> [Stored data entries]
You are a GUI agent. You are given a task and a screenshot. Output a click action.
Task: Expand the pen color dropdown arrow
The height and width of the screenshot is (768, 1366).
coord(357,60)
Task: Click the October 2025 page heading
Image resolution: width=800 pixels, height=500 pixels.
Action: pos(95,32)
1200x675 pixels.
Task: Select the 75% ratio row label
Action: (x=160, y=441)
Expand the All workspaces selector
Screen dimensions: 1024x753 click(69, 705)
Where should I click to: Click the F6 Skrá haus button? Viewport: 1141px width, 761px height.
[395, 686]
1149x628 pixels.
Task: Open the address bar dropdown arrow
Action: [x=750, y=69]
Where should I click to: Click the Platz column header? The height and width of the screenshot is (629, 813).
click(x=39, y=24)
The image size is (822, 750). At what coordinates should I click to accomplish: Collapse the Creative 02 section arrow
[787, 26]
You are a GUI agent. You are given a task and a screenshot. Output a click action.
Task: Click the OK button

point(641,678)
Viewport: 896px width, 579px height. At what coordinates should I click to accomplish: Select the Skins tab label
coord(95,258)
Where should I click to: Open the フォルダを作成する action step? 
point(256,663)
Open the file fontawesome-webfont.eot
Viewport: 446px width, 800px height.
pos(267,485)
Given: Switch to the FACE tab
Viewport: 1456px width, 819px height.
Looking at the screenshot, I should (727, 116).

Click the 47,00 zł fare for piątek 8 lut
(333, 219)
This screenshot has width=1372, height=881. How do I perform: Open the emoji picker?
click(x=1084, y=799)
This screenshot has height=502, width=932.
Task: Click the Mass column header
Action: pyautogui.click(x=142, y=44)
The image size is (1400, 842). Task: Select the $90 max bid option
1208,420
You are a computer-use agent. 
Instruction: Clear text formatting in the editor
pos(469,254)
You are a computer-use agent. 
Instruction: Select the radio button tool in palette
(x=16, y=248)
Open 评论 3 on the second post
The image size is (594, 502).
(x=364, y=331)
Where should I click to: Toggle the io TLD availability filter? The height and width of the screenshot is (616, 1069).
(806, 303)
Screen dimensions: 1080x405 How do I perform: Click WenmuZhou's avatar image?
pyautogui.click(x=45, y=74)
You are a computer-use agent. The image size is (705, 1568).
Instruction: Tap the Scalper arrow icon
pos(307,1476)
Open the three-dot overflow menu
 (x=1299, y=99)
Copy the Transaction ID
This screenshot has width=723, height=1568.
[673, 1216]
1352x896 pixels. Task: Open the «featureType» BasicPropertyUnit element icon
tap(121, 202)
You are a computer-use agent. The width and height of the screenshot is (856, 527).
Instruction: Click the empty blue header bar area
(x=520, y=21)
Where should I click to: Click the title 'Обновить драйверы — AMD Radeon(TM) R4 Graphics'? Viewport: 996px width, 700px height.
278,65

> [WORK TO BE COMPLETED] Reproduce all the entries verbatim, leaving nothing out.

> [THE ANSWER]
You are a GUI agent. You are given a task and a screenshot. Output a click action.
Task: Expand the pen color dropdown arrow
The height and width of the screenshot is (768, 1366).
coord(357,60)
Task: Click the October 2025 page heading
Image resolution: width=800 pixels, height=500 pixels.
Action: pos(95,32)
1200x675 pixels.
Task: Select the 75% ratio row label
Action: (x=160, y=441)
Expand the All workspaces selector
Screen dimensions: 1024x753 click(69, 705)
Where should I click to: Click the F6 Skrá haus button? Viewport: 1141px width, 761px height.
[395, 686]
1149x628 pixels.
Task: Open the address bar dropdown arrow
Action: [x=750, y=69]
Where should I click to: Click the Platz column header? The height and width of the screenshot is (629, 813).
click(x=39, y=24)
The image size is (822, 750). At what coordinates should I click to accomplish: Collapse the Creative 02 section arrow
[787, 26]
You are a GUI agent. You are given a task and a screenshot. Output a click action.
Task: Click the OK button

point(641,678)
Viewport: 896px width, 579px height. At what coordinates should I click to accomplish: Select the Skins tab label
coord(95,258)
Where should I click to: Open the フォルダを作成する action step? 
point(256,663)
Open the file fontawesome-webfont.eot
Viewport: 446px width, 800px height.
pos(267,485)
Given: Switch to the FACE tab
Viewport: 1456px width, 819px height.
Looking at the screenshot, I should (727, 116).

Click the 47,00 zł fare for piątek 8 lut
(333, 219)
This screenshot has width=1372, height=881. How do I perform: Open the emoji picker?
click(x=1084, y=799)
This screenshot has height=502, width=932.
Task: Click the Mass column header
Action: pyautogui.click(x=142, y=44)
The image size is (1400, 842). Task: Select the $90 max bid option
1208,420
You are a computer-use agent. 
Instruction: Clear text formatting in the editor
pos(469,254)
You are a computer-use agent. 
Instruction: Select the radio button tool in palette
(x=16, y=248)
Open 评论 3 on the second post
The image size is (594, 502).
(x=364, y=331)
Where should I click to: Toggle the io TLD availability filter? The height and width of the screenshot is (616, 1069).
(806, 303)
Screen dimensions: 1080x405 How do I perform: Click WenmuZhou's avatar image?
pyautogui.click(x=45, y=74)
You are a computer-use agent. The image size is (705, 1568).
Instruction: Tap the Scalper arrow icon
pos(307,1476)
Open the three-dot overflow menu
 (x=1299, y=99)
Copy the Transaction ID
This screenshot has width=723, height=1568.
[673, 1216]
1352x896 pixels. Task: Open the «featureType» BasicPropertyUnit element icon
tap(121, 202)
You are a computer-use agent. The width and height of the screenshot is (856, 527).
Instruction: Click the empty blue header bar area
(x=520, y=21)
Where should I click to: Click the title 'Обновить драйверы — AMD Radeon(TM) R4 Graphics'? Viewport: 996px width, 700px height.
278,65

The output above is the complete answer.